▶ **Exercício proposto 1**:
Resuma em duas frases o trecho sobre biografia.

▶ **Trecho selecionado**:
────

Desta maneira, a biografia deixa para trás o caráter tradicional, superficial, anedótico e cronológico descrito por Jacques Le Goff (1990) e sucede agora como uma nova maneira de contar uma história, isto é, não mais pelo olhar direcionado a uma só pessoa, mas por meio dessa mesma pessoa, visando enxergar a história de tantas outras maneiras. 

De acordo com Le Goff (1989, apud BORGES et al., 2011, p. 209), “[…] a biografia é um complemento indispensável da análise das estruturas sociais e dos comportamentos coletivos.” Essa colocação sustenta a tese de que no indivíduo reside a chance de compreensão das questões sociais e das relações coletivas. 

Logo, a biografia de um indivíduo reflete a vida de outros, ou seja, pode conter várias outras como declara Del Priore (2009). Todavia, para se revelar dessa forma, a biografia então desfaz a separação que há entre indivíduo e sociedade, e, nesse ponto, considera o contexto social como sendo um elemento capaz de interferir em sua produção. Nesse sentido, a observação feita por Del Priore (2009) de que o indivíduo não existe só, de que sua existência decorre de relações sociais diversificadas, tem sua pertinência porque reforça a convergência que há entre indivíduo e realidade.

────

▶ **Dados de origem**:
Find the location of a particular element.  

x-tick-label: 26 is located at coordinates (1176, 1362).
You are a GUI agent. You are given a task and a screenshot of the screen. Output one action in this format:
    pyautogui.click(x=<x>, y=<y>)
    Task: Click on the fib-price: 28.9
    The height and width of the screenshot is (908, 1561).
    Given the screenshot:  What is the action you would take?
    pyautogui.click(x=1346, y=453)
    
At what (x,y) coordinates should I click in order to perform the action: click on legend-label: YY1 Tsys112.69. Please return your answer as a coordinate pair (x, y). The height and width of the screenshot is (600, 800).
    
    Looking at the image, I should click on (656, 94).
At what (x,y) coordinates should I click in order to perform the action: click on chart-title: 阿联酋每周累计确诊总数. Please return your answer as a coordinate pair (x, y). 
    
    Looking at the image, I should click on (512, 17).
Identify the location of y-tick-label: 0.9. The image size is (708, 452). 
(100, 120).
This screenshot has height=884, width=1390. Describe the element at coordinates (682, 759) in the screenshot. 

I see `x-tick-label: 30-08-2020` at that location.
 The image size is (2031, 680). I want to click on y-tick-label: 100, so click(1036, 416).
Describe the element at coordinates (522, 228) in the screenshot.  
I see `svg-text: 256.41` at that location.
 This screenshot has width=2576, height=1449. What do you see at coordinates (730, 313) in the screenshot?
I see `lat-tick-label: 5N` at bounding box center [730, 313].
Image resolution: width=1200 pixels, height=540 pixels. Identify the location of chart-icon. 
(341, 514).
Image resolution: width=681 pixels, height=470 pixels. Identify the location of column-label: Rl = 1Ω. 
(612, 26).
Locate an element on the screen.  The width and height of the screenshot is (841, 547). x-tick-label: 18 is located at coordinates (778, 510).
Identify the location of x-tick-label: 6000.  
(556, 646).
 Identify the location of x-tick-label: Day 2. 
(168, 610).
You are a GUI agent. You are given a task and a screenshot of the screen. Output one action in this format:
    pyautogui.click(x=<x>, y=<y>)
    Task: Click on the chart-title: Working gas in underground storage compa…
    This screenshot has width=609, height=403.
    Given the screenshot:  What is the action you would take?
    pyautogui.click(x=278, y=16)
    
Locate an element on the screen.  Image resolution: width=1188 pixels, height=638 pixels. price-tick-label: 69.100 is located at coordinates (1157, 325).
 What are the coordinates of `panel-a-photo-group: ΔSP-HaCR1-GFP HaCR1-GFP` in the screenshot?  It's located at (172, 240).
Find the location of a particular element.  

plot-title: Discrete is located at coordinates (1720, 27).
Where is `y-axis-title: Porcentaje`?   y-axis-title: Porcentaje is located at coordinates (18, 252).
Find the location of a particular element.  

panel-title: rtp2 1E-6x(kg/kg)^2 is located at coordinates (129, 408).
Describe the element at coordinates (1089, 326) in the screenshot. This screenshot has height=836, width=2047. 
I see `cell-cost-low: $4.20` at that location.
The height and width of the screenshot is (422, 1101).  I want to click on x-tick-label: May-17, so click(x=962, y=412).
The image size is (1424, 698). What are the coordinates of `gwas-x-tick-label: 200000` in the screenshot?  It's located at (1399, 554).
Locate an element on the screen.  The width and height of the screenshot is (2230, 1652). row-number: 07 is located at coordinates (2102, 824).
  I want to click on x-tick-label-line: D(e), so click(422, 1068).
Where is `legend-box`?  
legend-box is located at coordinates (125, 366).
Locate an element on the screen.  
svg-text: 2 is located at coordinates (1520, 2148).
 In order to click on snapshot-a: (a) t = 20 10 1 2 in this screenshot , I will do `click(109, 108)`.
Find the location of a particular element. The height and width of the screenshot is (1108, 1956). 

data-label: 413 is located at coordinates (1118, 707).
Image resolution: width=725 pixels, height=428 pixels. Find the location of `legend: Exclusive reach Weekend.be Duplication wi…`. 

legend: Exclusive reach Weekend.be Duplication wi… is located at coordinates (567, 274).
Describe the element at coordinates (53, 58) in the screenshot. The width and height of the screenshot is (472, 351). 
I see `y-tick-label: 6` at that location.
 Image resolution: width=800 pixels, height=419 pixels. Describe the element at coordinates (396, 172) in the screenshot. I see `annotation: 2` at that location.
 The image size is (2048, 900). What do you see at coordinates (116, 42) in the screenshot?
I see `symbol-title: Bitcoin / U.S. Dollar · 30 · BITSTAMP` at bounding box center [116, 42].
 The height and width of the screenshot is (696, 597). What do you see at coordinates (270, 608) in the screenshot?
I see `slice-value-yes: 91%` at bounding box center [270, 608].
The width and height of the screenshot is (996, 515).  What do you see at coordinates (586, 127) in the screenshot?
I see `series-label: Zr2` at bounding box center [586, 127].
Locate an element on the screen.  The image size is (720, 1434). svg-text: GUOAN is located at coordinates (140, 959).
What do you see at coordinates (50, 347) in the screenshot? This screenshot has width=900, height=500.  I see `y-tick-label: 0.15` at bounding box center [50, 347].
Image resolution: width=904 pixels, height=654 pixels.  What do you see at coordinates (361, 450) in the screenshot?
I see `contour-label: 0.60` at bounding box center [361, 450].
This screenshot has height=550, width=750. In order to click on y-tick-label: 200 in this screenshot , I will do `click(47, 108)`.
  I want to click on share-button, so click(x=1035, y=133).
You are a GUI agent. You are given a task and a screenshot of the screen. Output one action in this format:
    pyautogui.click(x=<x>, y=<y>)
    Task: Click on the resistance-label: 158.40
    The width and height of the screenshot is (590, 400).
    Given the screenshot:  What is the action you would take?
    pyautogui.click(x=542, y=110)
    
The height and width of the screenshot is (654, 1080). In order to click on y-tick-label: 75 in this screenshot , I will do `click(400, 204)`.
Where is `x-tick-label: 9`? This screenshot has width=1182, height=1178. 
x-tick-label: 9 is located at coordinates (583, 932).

────

▶ **Exercício proposto 2**:
Reescreva como CSV de duas colunas, pedido e resposta, os registros da linha com "coordinates (18, 252)." até a linha com "panel-title: rtp2 1E-6x(kg/kg)^2". Use uma linha por pedido, ponha cada campo entre aspas e troque as quebras de linha por espaços.

▶ **Resolução escrita 1**:
A biografia abandona o caráter tradicional, superficial, anedótico e cronológico descrito por Jacques Le Goff e passa a contar a história por meio de uma pessoa, e não só pelo olhar dirigido a ela, servindo como complemento indispensável da análise das estruturas sociais e dos comportamentos coletivos. Assim, a biografia de um indivíduo reflete a vida de outros, desfaz a separação entre indivíduo e sociedade e considera o contexto social, já que, como observa Del Priore, o indivíduo não existe só.

▶ **Resolução escrita 2**:
pedido,resposta
"Where is `y-axis-title: Porcentaje`?","y-axis-title: Porcentaje is located at coordinates (18, 252)."
"Find the location of a particular element.","panel-title: rtp2 1E-6x(kg/kg)^2 is located at coordinates (129, 408)."